Boy, my sister was mean. I wonder where she got that. My parents weren’t mean at all. Wait a minute! What am I talking about? My parents didn’t give birth to cats!

“Then, if there are any humans around and I’m in the mood,” Lucy continued, “I might yowl for a while for no apparent reason. Yowling is fun. It really freaks out humans because they have no idea why you’re doing it, and it sounds as if something is really wrong. I love jacking humans around.”

I didn’t hear the rest of Lucy’s to-do list because I fell asleep while she was talking. I must have been out of it for a good part of the afternoon because when I woke up it was starting to get dark outside the window.

“Miltie! Miltie!” Lucy yelled in my ear.

“What?!”

“Look, I gotta talk to you about something really important. I am totally dissatisfied with our living conditions here. I think it’s time we did something about it.”

“Like what?” I asked.

“I’ve prepared a list of demands,” she said.

Lucy did not have the capability of writing her list down on paper, but she had memorized it, and she recited it for me…

1. Lose the cat toys. Those toys you bought are totally lame. What’s wrong with a plain old ball of string? Or you could stuff an old sock with pieces of cut-up panty hose. You can’t beat the classics.

2. Cut our nails once in a while, will ya? Sheesh, I almost scratched my own eye out the other day. It’s not as if we can do it ourselves.

3. Change our water once a day. Do you think I drink out of a toilet bowl because I
want
to? And speaking of toilets, you can give up on that effort to train us to go in the toilet. Like
that’s
gonna happen!

4. You think you’re so smart, don’t you, sneaking our medicine into our food? Like we can’t taste it. Well, we don’t fall for that. Be a man and stick it down our throats.

5. No more dressing us up in funny costumes. Last week you tried to put the kid’s underwear on me for laughs. How would you like it if I dressed you up in somebody’s underwear? Not so funny anymore, now is it?

While Lucy was talking, I fought the urge to go to sleep. Maybe I’ll take a little catnap and finish this list later. She won’t notice. I let my eyes close…

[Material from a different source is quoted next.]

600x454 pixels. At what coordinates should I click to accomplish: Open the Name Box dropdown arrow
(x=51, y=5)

…Okay, that was refreshing! When I woke up, Lucy was still listing her silly demands.

49…. and stop flicking my ears for your personal amusement. Do you have any idea how annoying that is?

50. Stop giving me milk. Okay, I
get
it. I’m supposed to like it. But get a clue. I’m lactose intolerant and drinking milk gives me diarrhea.

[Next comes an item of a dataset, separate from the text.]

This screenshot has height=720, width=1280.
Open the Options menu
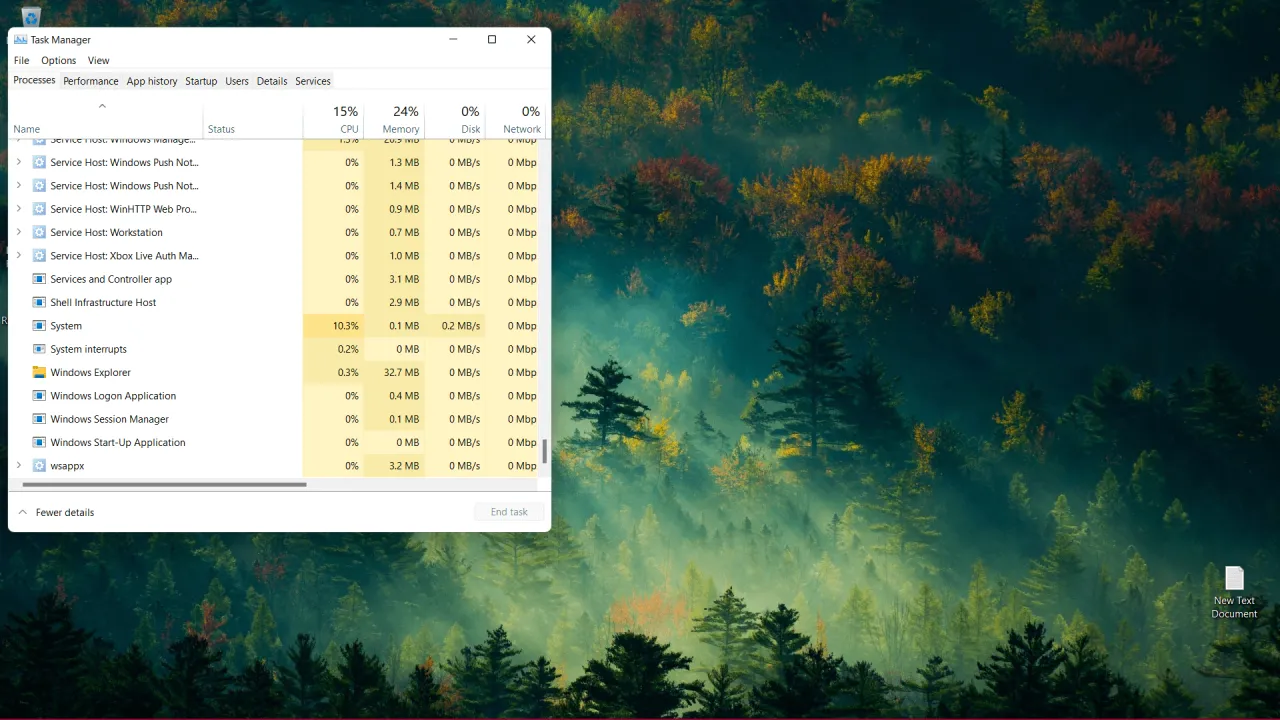click(58, 61)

51. No more collars, okay? Who wears a collar with no shirt? Nobody, that’s who. It’s a dumb look. How would you like it if
you
had to go out in public wearing a thing around your neck with your name and address on it? It’s humiliating! I’m seventy-five in cat years, and you treat us like infants.

52. No more liver and chicken! Man, I hate that stuff! It’s a bad combination. I never eat it. Why do you keep buying it?

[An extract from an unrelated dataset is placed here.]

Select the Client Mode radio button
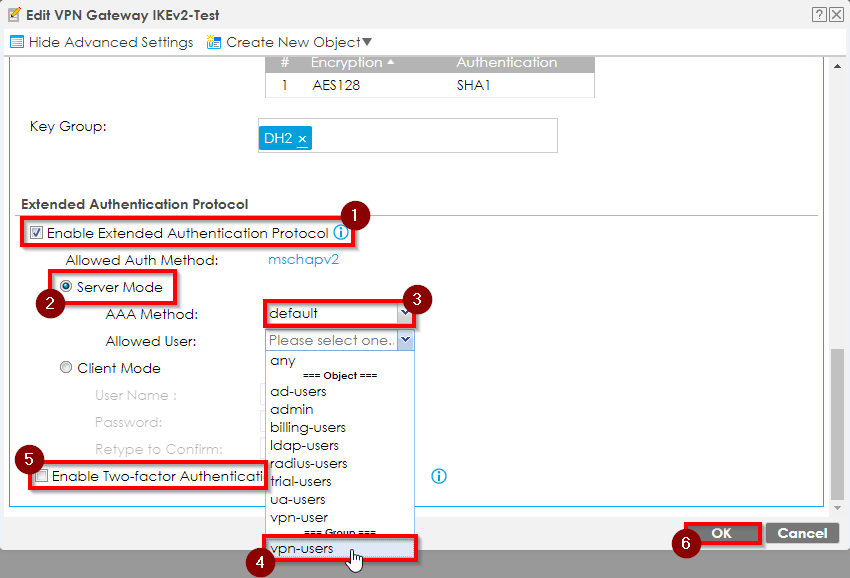 pos(67,368)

“Humans are so dumb,” Lucy said. “Things are going to be a lot different after
we
take over, I can tell you that for sure.”

“We’re taking over?” I asked.

“Where have
you
been?” Lucy said, swatting my head again. “Sure we’re taking over. There are more than five hundred million of us in the world, and we can reproduce like it’s nobody’s business. They’ve got the guns, but we’ve got the numbers. Okay, those are my demands. What do you think?”

“Sounds good to me,” I said.

“Then you’ll support me?” she asked.

“Uh, I guess so. What do you want me to do?”

“I was thinking that if they don’t meet our demands,” Lucy said, “the two of us should start peeing on the rug in the den.”

What?!
I had heard of people going on hunger strikes, marching in picket lines, and boycotting certain products. But protest by peeing? It didn’t make any sense to me, and I told her so.

“Have you got a better idea?” Lucy asked. “What do you suggest, that we shed all over the house? Believe me, peeing is a very powerful weapon in the war on humans. They
hate
it. And they
never
get that stink out.”

“It seems a little…petty,” I told her.

“Hey, if push comes to shove, I’ll cough up a hair ball on their bed,” she said. “That’ll show ’em I’m serious. And, word to the wise. We don’t
have
to bury our poops in the litter box, you know. We can leave them
anywhere
.”

“Protest any way you want,” I told her. “I’m tired. Man, it’s been an exhausting day. I think I need to go to sleep again. How come I’m so tired all the time?”